Provided data —

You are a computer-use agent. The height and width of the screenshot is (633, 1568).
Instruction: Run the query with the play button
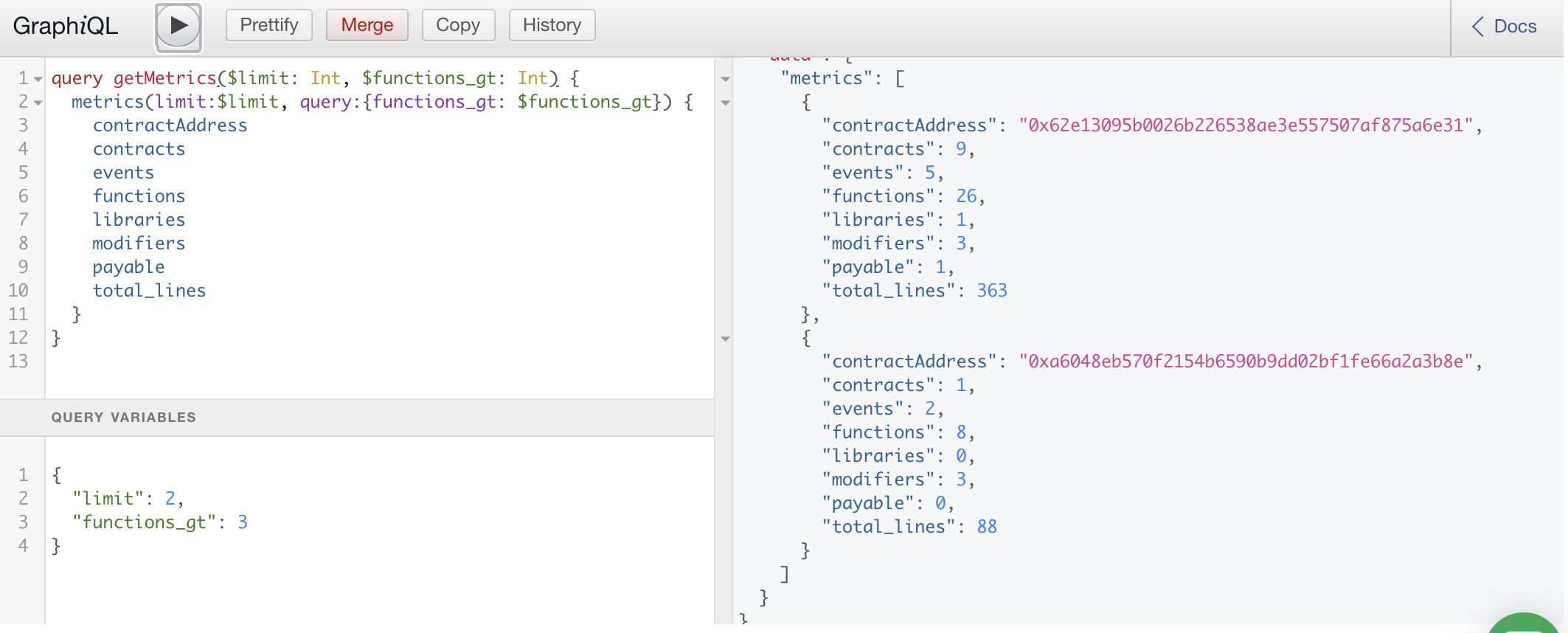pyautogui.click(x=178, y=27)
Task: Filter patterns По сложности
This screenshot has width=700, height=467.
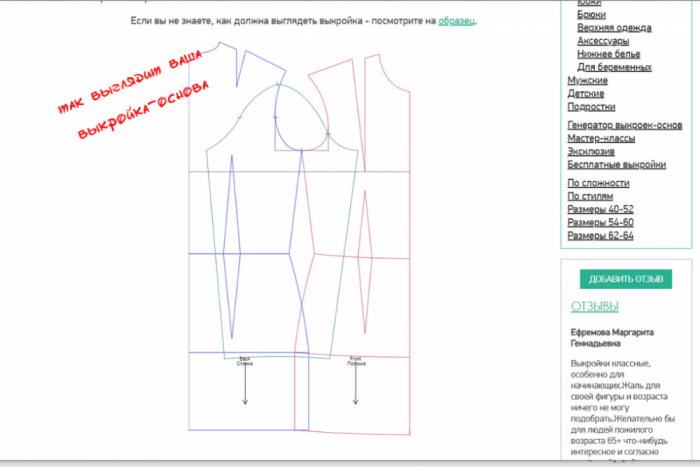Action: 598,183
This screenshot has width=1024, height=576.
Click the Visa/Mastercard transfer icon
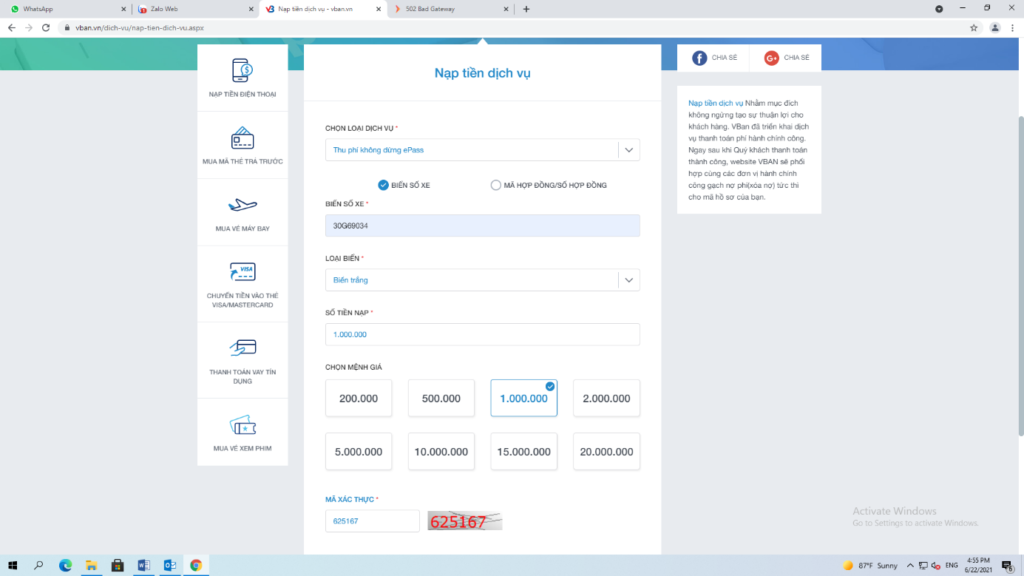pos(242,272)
---
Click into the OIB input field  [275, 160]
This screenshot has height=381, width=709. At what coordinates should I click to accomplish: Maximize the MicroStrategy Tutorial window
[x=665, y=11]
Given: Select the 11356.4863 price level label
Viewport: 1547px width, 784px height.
--
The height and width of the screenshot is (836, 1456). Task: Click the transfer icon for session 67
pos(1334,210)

Objective — Return each line above that contains the word "icon". Case counts.

Right answer —
Click the Visa/Mastercard transfer icon
The height and width of the screenshot is (836, 1456). Task: Click the transfer icon for session 67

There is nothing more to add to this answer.